Seward considers Weed his good genius; but in reality Weed has ruined Seward. Now Mr. Seward supports strategy, imbecility, and McClellan. The only explanation for me is, that Seward, participating in all military counsels and strategic plans, and not understanding any of them, finds it safer to back McClellan, and thus to deceive others about his own ignorance of military matters.

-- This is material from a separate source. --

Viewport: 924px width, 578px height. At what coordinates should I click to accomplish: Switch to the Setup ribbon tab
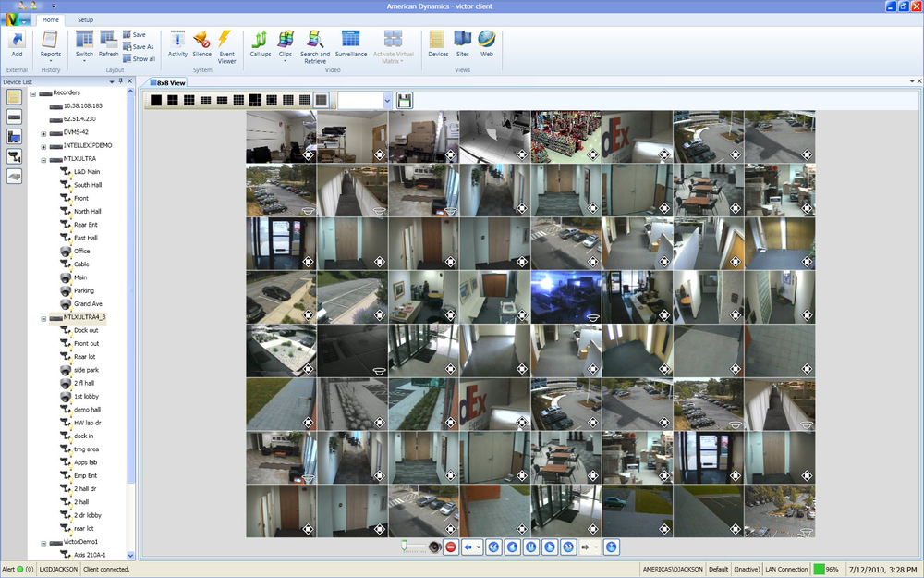(x=85, y=19)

The press—the New York one—worse and worse; the majority wholly degraded to the standard of the Herald and of the Times. The poor Tribune, daily fading away, altogether losing that bold, lofty spirit of initiative to which for so many years the Tribune owed its all-powerful and unparalleled influence over the free masses. Now, at times, the Tribune is similar to an old, honest sexagenarian, attempting to draw a night-cap over his ears and eyes. The flames of the holy fire, so common once in the Tribune, flash now only at distant, very distant epochs. The Evening Post towers over all of them. If the Evening Post never at a jump went as far as once did the Tribune, the Evening Post never made or makes a retrograde step; but perhaps slowly, but steadily and boldly, moves on. The Evening Post is not a paper of politicians or of jobbers, but of enlightened, well-informed, and strong-hearted patriots and citizens.

Mr. Blair, after all, is only an ambitious politician. My illusion about both the brothers is wholly dispelled and gone. I regret it, but both sustain McClellan, both look askant on Stanton, and belong to the conditional emancipationists, colonizationists, and other RADICAL preservers of slavery. All such form a class of superficial politicians, of compromisers with their creed, and are corrupters of others.

How ardently I would prefer not to so often accuse others; but more than forty years of revolutionary and public life and experience have taught me to discriminate between deep convictions and assumed ones—to highly venerate the first, and to keep aloof from the second. Gold is gold, and pinchbeck is pinchbeck, in character as in metal.